DATA TO USE:

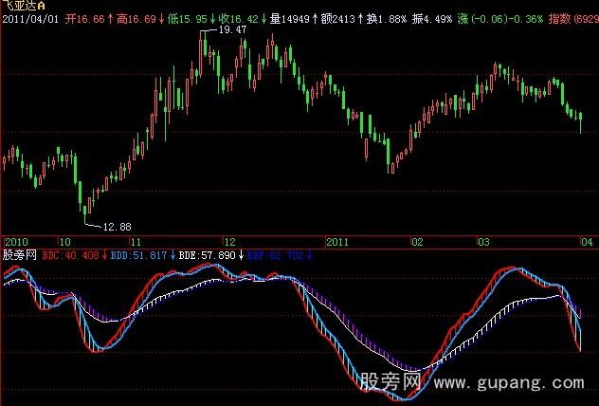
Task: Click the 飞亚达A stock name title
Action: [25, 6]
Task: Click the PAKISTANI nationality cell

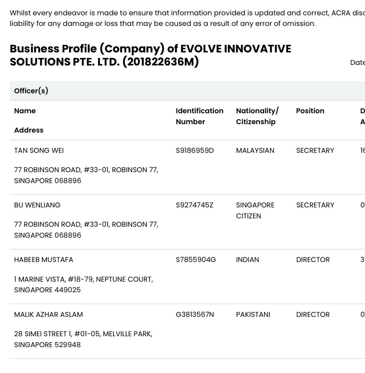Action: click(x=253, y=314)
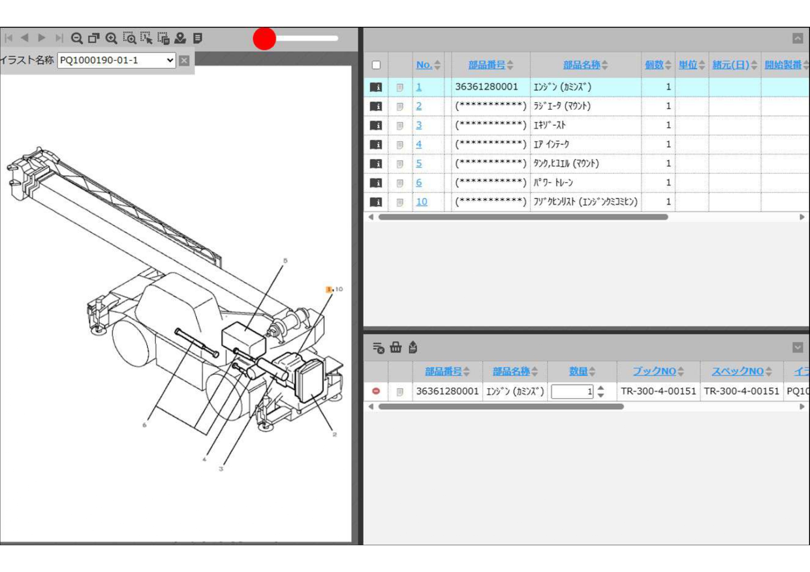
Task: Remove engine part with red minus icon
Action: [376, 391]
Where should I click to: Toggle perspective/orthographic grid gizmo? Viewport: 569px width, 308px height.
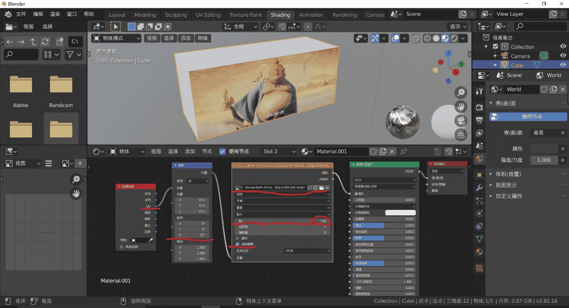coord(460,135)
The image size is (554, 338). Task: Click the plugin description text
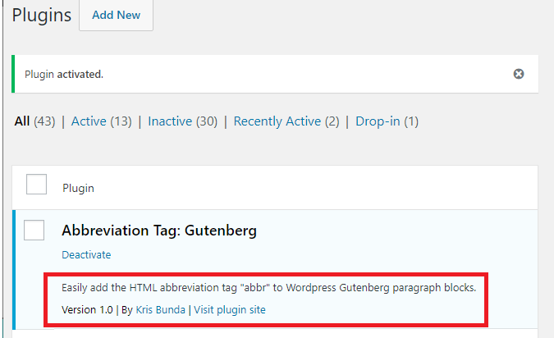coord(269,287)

==

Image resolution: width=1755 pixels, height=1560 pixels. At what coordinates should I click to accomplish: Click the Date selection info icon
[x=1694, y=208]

* * *

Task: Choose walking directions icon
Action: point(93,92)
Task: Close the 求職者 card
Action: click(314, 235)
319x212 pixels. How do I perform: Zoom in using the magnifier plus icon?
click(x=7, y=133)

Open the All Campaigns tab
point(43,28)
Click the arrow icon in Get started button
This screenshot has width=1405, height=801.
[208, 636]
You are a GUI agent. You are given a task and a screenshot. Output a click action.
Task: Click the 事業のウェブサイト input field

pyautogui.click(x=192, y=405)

WORK ITEM:
Only the lines above from the line containing "319x212 pixels. How" through the line containing "You are a GUI" should be retyped, exactly and with both ends included.

SOLUTION:
319x212 pixels. How do I perform: Zoom in using the magnifier plus icon?
click(x=7, y=133)

Open the All Campaigns tab
point(43,28)
Click the arrow icon in Get started button
This screenshot has width=1405, height=801.
[208, 636]
You are a GUI agent. You are given a task and a screenshot. Output a click action.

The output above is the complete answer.